We like to believe that thinking is an essential human trait, something irreducible and entirely our own. Yet with the rise of artificial intelligence, that assumption is beginning to feel less certain and more negotiable. The concern itself is not new. When calculators became common, people worried about losing arithmetic skills. When search engines arrived, some feared the erosion of memory. When autocorrect and predictive text became standard, some worried that our ability to spell and construct sentences would weaken. The brain, it seems, is efficient to a fault. It does not hoard what it can reliably retrieve. AI may simply be the latest and most capable extension of this tendency.
A 2011 study by Betsy Sparrow and her colleagues at Columbia University showed that when people expect information to be available externally, they are less likely to encode it internally. This phenomenon, often called the “Google effect,” reveals how memory is not just storage. It is strategy. We remember what we believe we will need, and we forget what we believe the world will remember for us. AI intensifies this dynamic. It does not just store information. It interprets, organizes, and even anticipates. In doing so, it invites us to step back from processes that once demanded direct cognitive effort.
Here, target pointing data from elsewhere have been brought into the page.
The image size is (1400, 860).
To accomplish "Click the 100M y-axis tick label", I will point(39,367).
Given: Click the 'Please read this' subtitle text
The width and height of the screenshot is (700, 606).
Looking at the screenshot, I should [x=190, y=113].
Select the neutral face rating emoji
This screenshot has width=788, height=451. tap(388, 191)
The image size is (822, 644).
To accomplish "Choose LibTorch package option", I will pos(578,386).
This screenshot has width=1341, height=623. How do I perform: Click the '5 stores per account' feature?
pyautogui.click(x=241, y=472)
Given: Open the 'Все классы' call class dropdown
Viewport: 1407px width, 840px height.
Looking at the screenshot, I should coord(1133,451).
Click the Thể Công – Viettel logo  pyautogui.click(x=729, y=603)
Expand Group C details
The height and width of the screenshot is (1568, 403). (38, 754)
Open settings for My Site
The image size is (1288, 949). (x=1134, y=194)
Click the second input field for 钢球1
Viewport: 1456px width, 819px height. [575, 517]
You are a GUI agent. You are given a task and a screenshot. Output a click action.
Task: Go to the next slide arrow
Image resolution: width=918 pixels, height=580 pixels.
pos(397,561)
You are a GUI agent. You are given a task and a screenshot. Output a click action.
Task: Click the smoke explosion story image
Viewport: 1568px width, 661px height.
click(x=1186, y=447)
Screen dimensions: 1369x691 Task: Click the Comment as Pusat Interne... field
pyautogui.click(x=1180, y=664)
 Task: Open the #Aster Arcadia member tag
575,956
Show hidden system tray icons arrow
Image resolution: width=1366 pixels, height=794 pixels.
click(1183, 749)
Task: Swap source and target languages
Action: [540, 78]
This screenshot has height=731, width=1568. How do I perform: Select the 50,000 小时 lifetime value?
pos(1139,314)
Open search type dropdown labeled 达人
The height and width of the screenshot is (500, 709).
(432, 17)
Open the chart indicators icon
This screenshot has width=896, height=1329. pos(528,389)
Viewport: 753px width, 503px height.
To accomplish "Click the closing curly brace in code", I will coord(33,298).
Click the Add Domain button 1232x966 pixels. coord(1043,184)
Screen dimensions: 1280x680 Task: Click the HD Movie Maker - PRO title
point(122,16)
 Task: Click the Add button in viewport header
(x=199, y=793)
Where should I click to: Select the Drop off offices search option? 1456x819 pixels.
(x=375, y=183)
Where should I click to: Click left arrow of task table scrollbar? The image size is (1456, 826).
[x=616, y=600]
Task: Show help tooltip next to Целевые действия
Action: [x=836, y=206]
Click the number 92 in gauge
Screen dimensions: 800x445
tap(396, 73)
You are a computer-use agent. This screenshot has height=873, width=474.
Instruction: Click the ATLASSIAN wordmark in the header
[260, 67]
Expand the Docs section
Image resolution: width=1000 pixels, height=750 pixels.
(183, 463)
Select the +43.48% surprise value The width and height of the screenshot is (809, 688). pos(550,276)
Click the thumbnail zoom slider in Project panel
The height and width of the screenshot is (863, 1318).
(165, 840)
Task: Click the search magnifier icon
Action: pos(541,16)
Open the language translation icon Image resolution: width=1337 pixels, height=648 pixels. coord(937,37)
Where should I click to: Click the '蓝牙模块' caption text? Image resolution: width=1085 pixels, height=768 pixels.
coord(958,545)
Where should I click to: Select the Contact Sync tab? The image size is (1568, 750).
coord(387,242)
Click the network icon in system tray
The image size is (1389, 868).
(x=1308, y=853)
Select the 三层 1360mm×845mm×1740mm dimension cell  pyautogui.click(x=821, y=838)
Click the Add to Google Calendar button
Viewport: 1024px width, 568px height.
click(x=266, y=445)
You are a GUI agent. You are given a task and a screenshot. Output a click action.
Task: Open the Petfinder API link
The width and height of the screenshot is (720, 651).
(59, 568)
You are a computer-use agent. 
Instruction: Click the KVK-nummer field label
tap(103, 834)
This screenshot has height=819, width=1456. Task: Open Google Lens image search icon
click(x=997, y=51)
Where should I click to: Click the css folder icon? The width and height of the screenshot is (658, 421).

But the shift is not only about memory. It is about the experience of thinking itself. Psychologists such as Daniel Kahneman have long distinguished between fast, intuitive thinking and slow, deliberative reasoning, arguing in Thinking, Fast and Slow that the latter requires effort precisely because it resists immediacy. AI, by contrast, is built for speed. A study by researchers at Carnegie Mellon University and Microsoft found that while AI tools can improve productivity, they can also reduce the amount of critical evaluation users apply to tasks, with participants less likely to question outputs or explore alternative approaches. In educational contexts, this raises a subtle but significant concern: if students arrive at correct answers without traversing the cognitive path that produces them, what exactly have they learned?
This distinction places responsibility not on the technology but on its use. Educational theorists increasingly emphasize the importance of “desirable difficulty,” a term popularized by Robert Bjork, which refers to challenges that slow learning in the short term but deepen it in the long term. AI, when used uncritically, removes these difficulties. Yet when used deliberately, it can also create new ones, prompting comparison and critique. The question, then, is not whether AI diminishes thinking, but whether it alters the balance between effort and ease in ways we do not fully recognize. In a world where answers are immediate, the discipline to ask better questions may become the more valuable and more endangered skill.
In the end, the question is not whether AI will think for us, but whether we will continue to think for ourselves. Tools have always changed the way we use our minds, but rarely have they come this close to replacing the process itself. If thinking becomes optional, it may also become rare. And what is rare often becomes valuable, but not always preserved.